Based on genomic and proteomic characterization of 373 ECs, TCGA research network identified the POLE ultramutated group in which no recurrences occurred. Although these results seem like a breakthrough in association between molecular profiles and clinical prognosis, the data should be interpreted keeping established histopathologic prognostic factors in mind. POLE mutations were present in 10% of EEC and absent in non-EECs. Given the association of POLE mutations with low-grade EECs, we would expect a better clinical outcome compared to serous and high-grade EEC tumors. Billingsley et al. identified POLE mutations in 5.6% of 535 EECs. There was no association between POLE mutation and PFS (univariate analysis) or OS (multivariate analysis), but only one patient with POLE mutation recurred [43]. Another study looking specifically at grade 3 EEC showed an improved PFS, and no recurrence for patients with POLE mutant tumors [44]. POLE shows promise as a reliable marker but needs better characterization in the context of EEC.

C. Conclusions

Characterization of ECs based on high-throughput data from molecular profiles is already underway. The four categories described by TCGA have significant overlap with current histologic subtypes. Pronounced differences in mutation profiles of low-grade EEC, high-grade EEC, and non-EECs strengthens the hypothesis that these histologic subtypes are probably more heterogeneous than originally thought. Correct classification is essential to predict tumor behavior, risk of recurrence and response to adjuvant and targeted therapies. Reliable and valid classification of EC on the basis of molecular profiling may result in improved patient counseling, choice of adjuvant therapy, and clinical outcomes.

II. Ovarian carcinoma

The two most important prognostic factors for ovarian cancer (OC) are FIGO stage and the presence of macroscopic residual tumor after primary surgical debulking [45]. For decades, all OCs were treated the same with aggressive surgical resection followed by platinum chemotherapy. Based on morphologic and genetic characteristics, two distinct pathways for ovarian carcinogenesis were proposed [46]. Type I OCs are slow-growing, arise from precancerous lesions, and are associated with KRAS and BRAF mutations. Type II OCs are aggressive, arise de novo, present with metastases, and are associated with p53 mutations. Similar to EC, research shows this classification may be be too simplistic as tumors within each subtype differ in carcinogenesis events, patterns of spread, precursor lesions, response to chemotherapy and clinical outcomes. Now, OC is classified into five subtypes including high-grade serous (HGSOC), low-grade serous (LGSOC), endometrioid (EOC), clear-cell (CCC), and mucinous (MC) carcinomas [47]. In a study of 575 optimally resected OC patients, histology was associated with outcome [48]. Specifically, patients with serous histology had a shorter OS than patients with EOC and MC. Historically, diagnosis was based on morphological features, but IHC to detect biomarkers is more useful in distinguishing tumor behavior.

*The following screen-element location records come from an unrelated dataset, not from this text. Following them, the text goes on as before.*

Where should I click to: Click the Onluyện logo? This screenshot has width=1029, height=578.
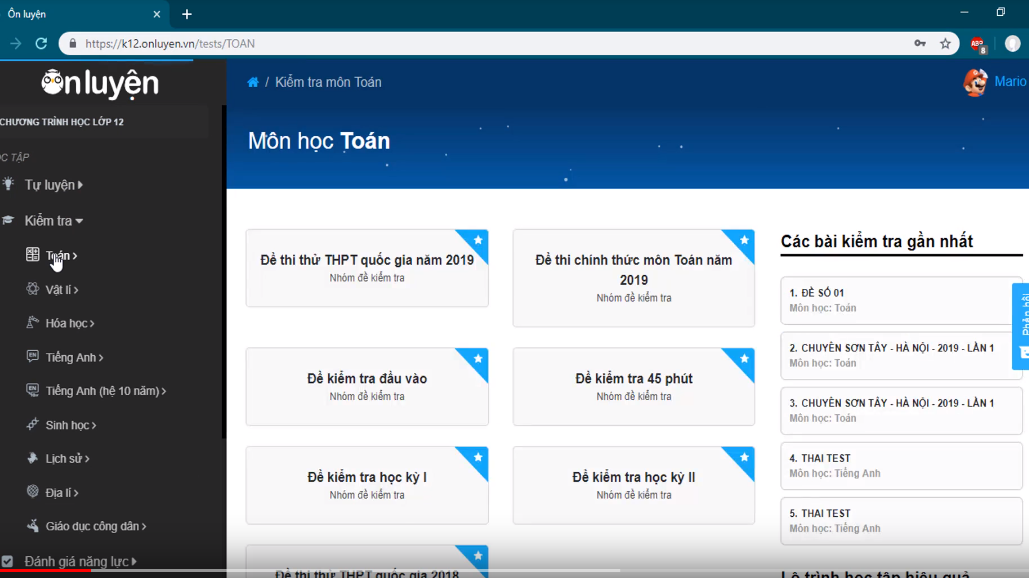coord(100,84)
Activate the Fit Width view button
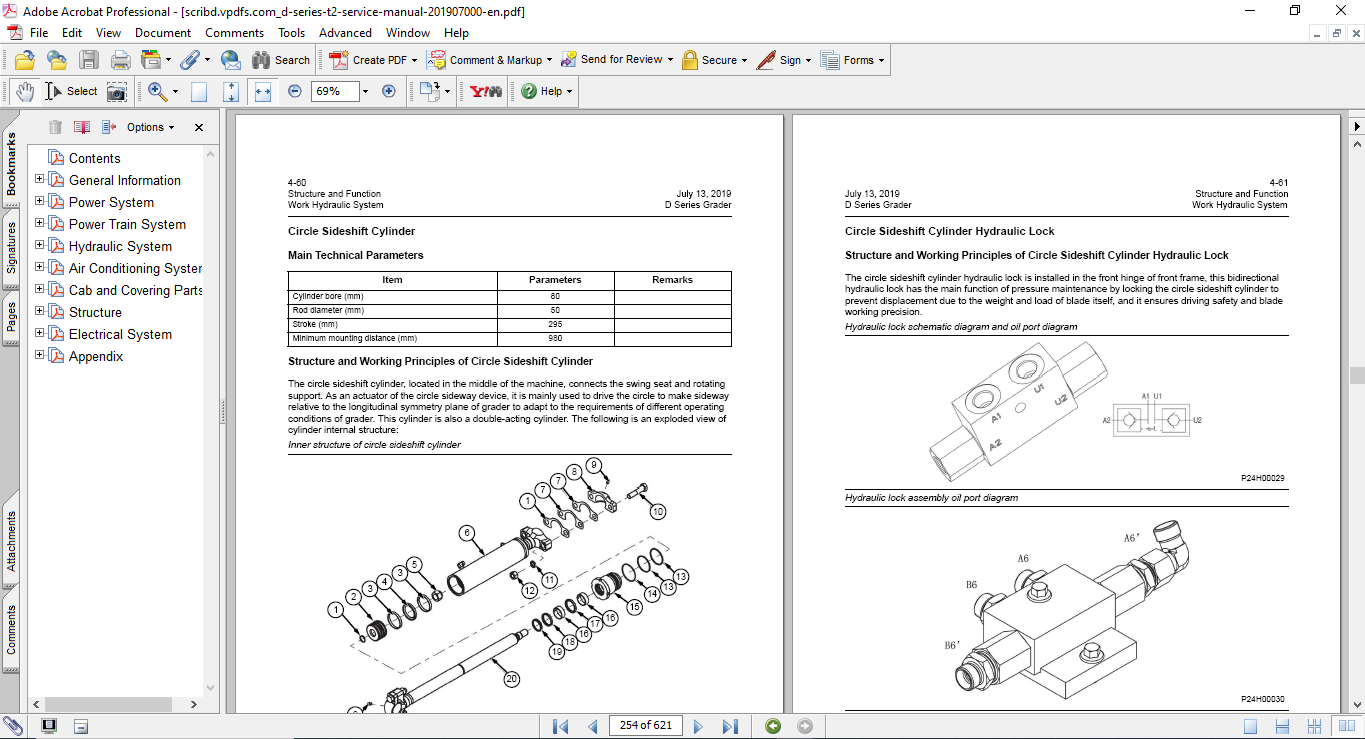 pyautogui.click(x=263, y=91)
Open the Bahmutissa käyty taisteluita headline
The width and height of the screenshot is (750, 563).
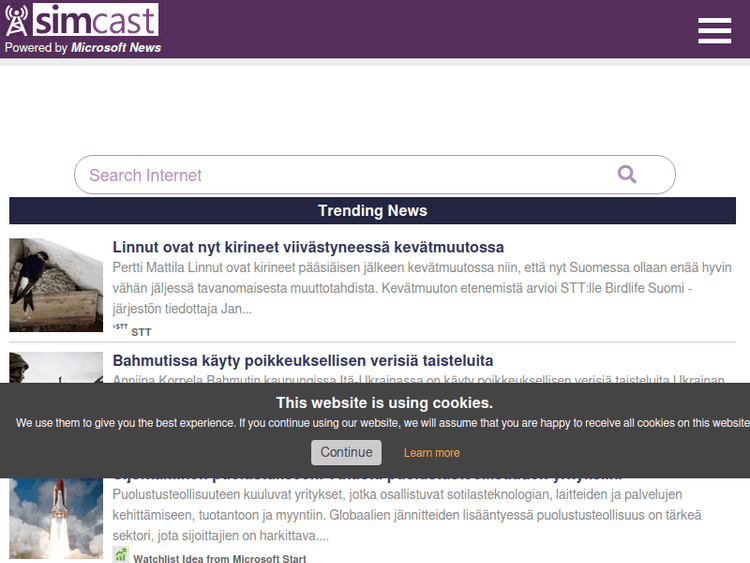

A. Markers associated with histology

IHC for cytokeratin-7 and PAX-8 can be performed to distinguish mullerian from other primaries and IHC for WT-1 can distinguish between serous carcinomas of ovarian versus endometrial origin [47]. Serous carcinomas are WT-1 and ER positive, OEC are ER positive and WT-1 negative, CCC are HNF1β positive and negative for WT-1 and ER, and MC are ER and CA-125 positive and can be negative or weakly positive for gastro-intestinal markers like CEA, CA 19-9 and CDX2 [47]. High nuclear Ki-67 expression is seen in HGSOC but absent in LGSC.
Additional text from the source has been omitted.